Postoperatively, overall functional scores improved significantly (p <  0.001), compared to preoperative scores: SSV improved from 49.1 to 90.4; Rowe score improved from 36.7 to 90.2; and UCLA shoulder score improved from 26.3 to 32.5. Patient satisfaction rate was 87% (20/23 patients). Sports/recreation activity level (return to premorbid activity level; grade I = 100% to grade IV = less than 70%) was grade I in 7 patients, grade II in 11, grade III in 3, grade IV in 2. The incidence of any glenoid bone defect was 61% (14/23 patients), and the mean glenoid bone defect size was 8%; among these 14 patients, 8 (35%) exhibited 15–20% glenoid bone defects.
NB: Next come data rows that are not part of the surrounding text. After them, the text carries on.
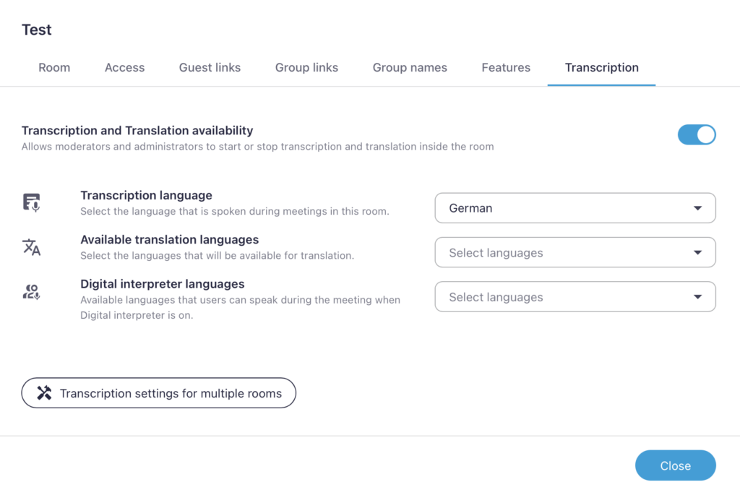The image size is (740, 490).
Task: Click the crossed-tools icon on the settings button
Action: 43,393
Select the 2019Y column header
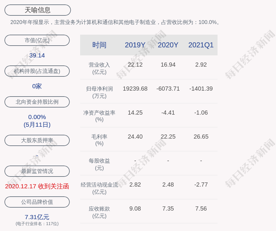The height and width of the screenshot is (231, 276). (135, 45)
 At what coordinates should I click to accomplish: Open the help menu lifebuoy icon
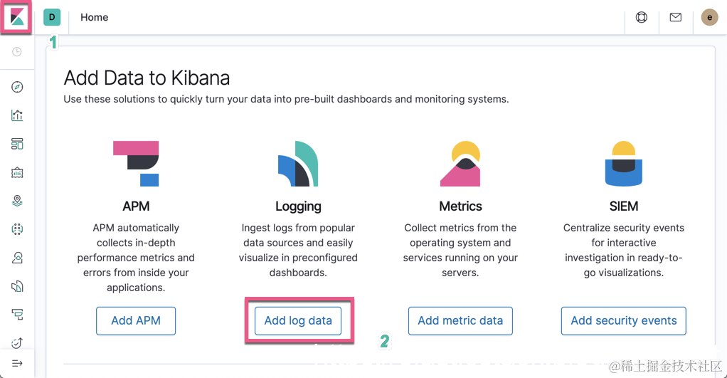click(x=642, y=17)
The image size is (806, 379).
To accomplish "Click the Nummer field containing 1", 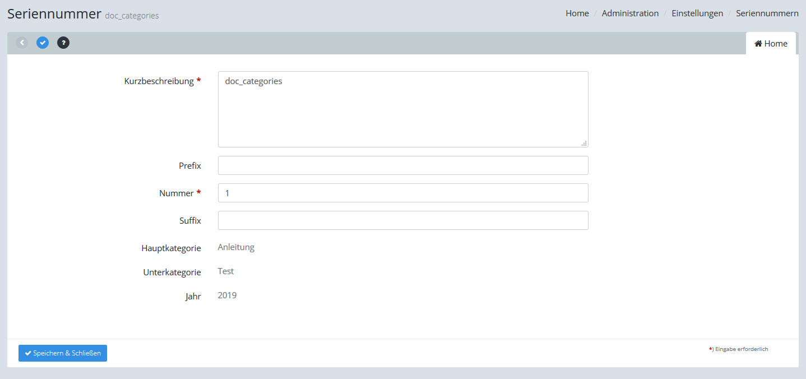I will [402, 193].
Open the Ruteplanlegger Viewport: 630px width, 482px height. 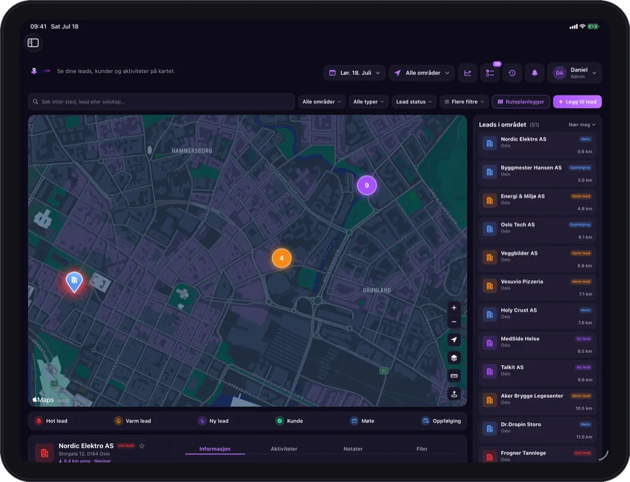point(521,101)
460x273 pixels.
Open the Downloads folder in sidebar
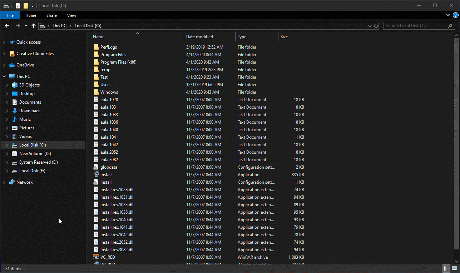(x=30, y=111)
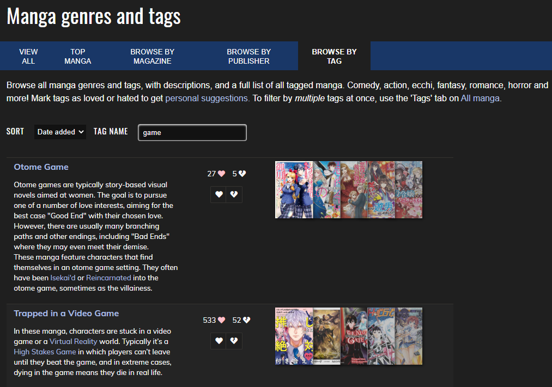
Task: Click pink heart beside Otome Game's 27 count
Action: [221, 174]
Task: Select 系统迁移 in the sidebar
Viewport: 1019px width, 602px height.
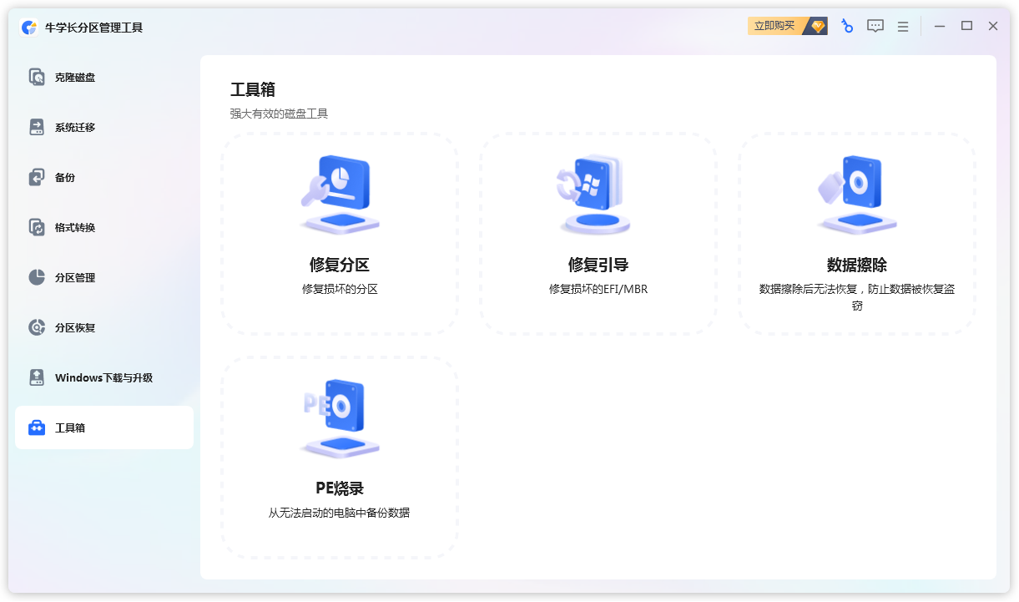Action: 75,128
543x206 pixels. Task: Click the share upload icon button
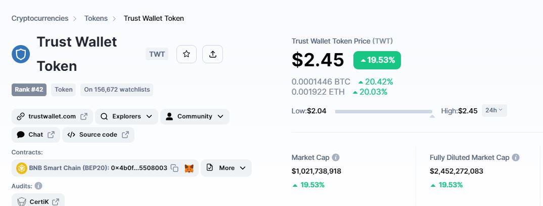click(213, 54)
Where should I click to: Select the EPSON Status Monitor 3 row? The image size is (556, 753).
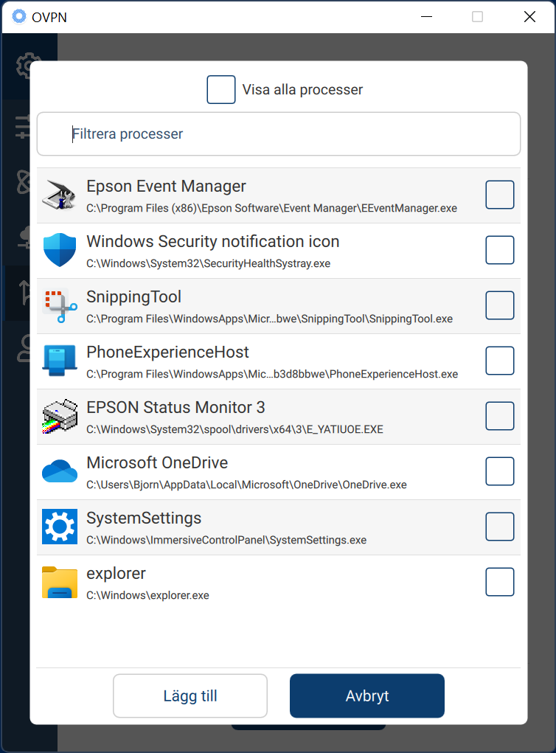(x=279, y=417)
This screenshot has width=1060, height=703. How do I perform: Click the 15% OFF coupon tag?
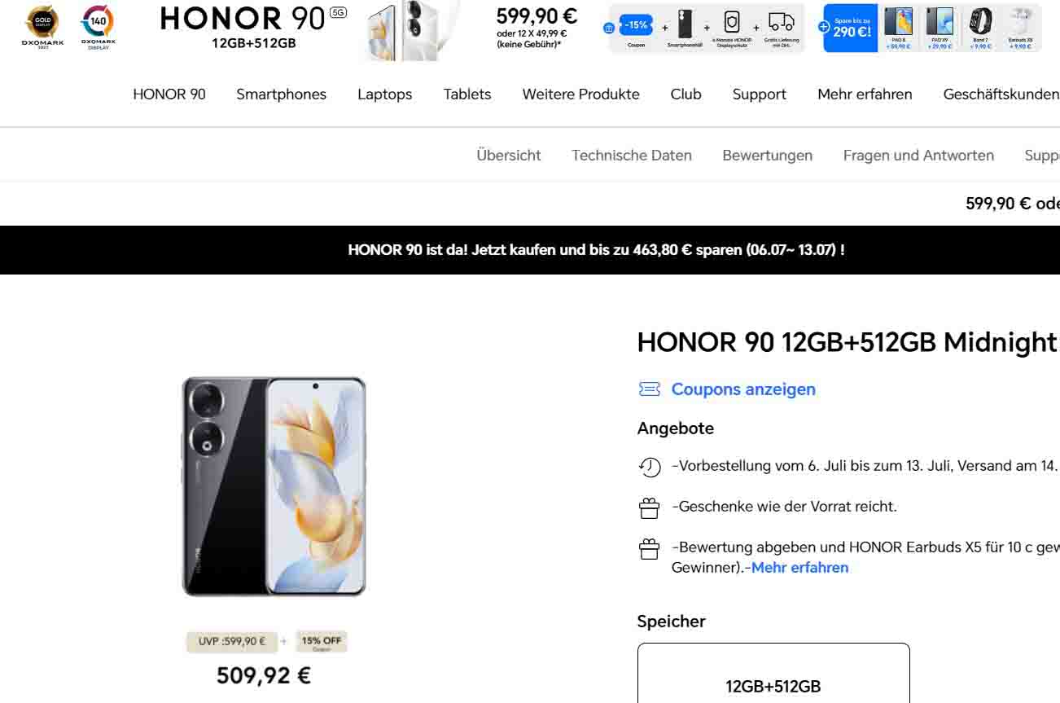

Instability reoccurred in 2 patients (9%) who had 15–20% glenoid bone defect.

Conclusion

Despite excessive joint laxity, overall functional outcomes after arthroscopic stabilization of recurrent shoulder subluxation were satisfactory. However, arthroscopic Bankart repair may not be reliable in patients with excessive joint laxity plus a glenoid bone defect size of more than approximately 15%.